» EXERCISE BRIEF
Return the lines beginning at the one that contains "ESG (308, 302)" and continuing to the end of the entries, including both ends, exactly as written and nothing else.

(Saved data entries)
━━━━━━━━━━━━━━━━━━━━━━━━━━━━━━

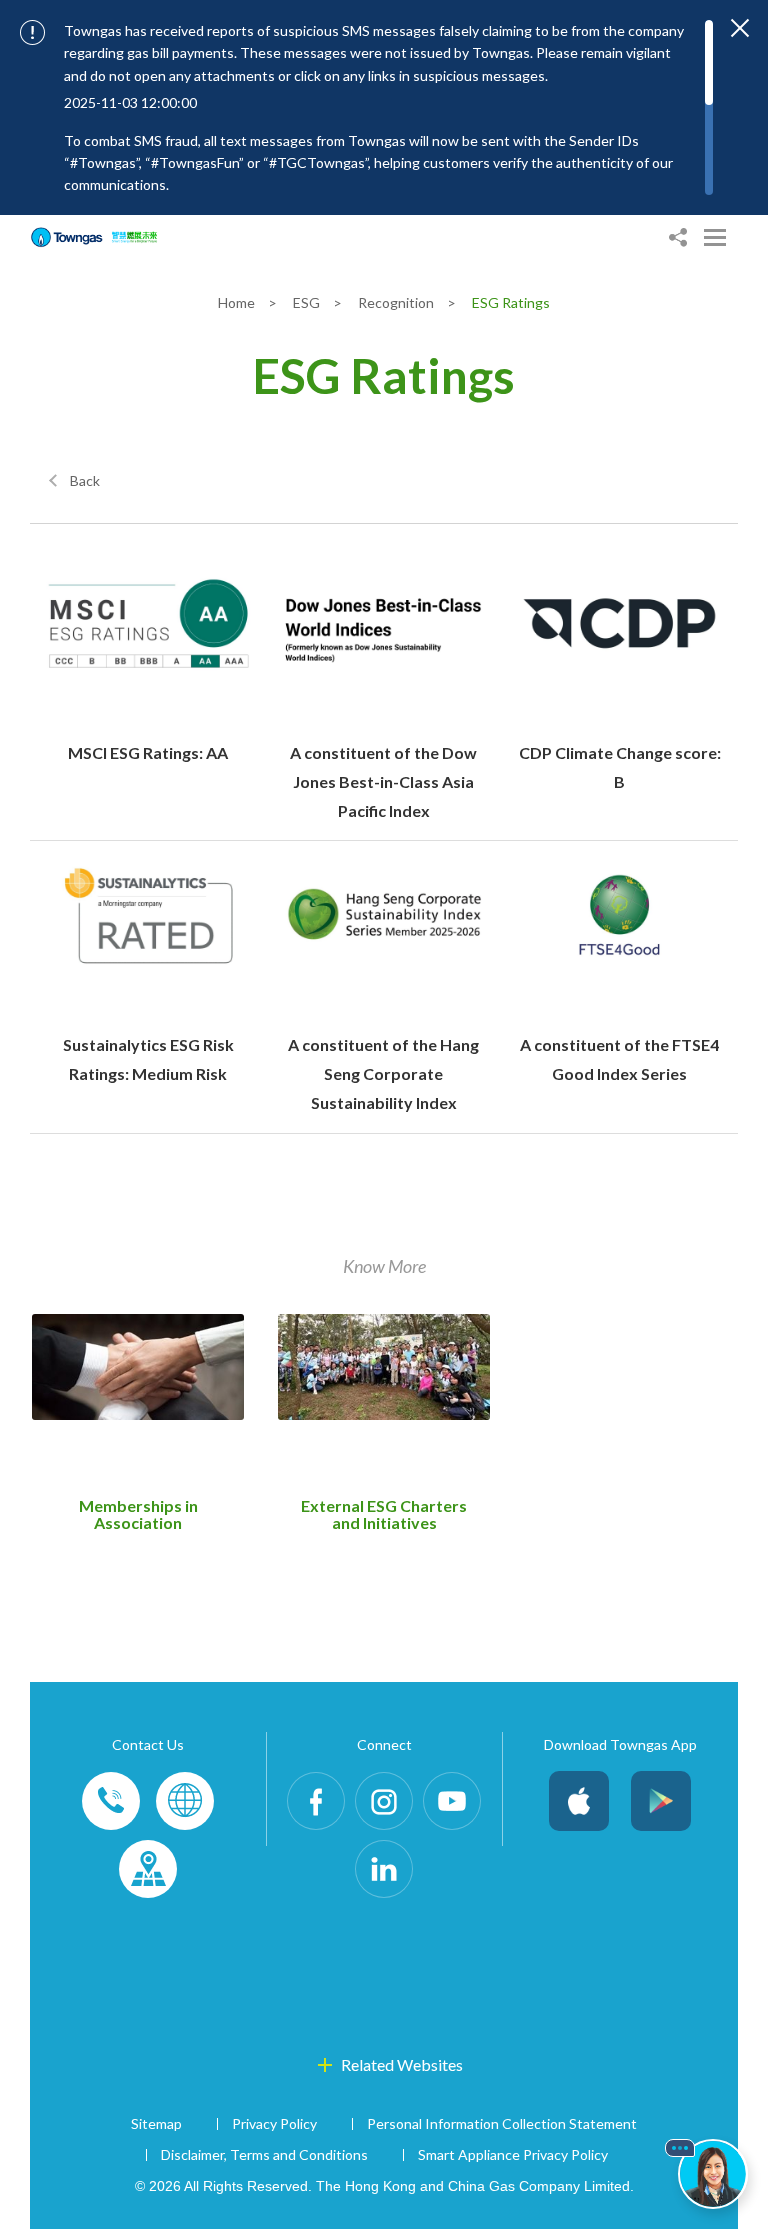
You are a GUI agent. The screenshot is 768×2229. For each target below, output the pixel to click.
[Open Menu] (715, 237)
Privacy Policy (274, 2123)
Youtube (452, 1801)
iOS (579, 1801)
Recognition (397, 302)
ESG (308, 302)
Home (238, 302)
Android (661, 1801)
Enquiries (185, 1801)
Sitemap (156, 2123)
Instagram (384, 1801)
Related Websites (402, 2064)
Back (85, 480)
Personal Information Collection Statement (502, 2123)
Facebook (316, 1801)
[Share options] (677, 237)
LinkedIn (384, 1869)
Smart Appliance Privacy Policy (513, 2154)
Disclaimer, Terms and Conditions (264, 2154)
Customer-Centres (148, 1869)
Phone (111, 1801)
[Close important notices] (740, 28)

━━━━━━━━━━━━━━━━━━━━━━━━━━━━━━

» YOUR SOLUTION
ESG (308, 302)
Home (238, 302)
Android (661, 1801)
Enquiries (185, 1801)
Sitemap (156, 2123)
Instagram (384, 1801)
Related Websites (402, 2064)
Back (85, 480)
Personal Information Collection Statement (502, 2123)
Facebook (316, 1801)
[Share options] (677, 237)
LinkedIn (384, 1869)
Smart Appliance Privacy Policy (513, 2154)
Disclaimer, Terms and Conditions (264, 2154)
Customer-Centres (148, 1869)
Phone (111, 1801)
[Close important notices] (740, 28)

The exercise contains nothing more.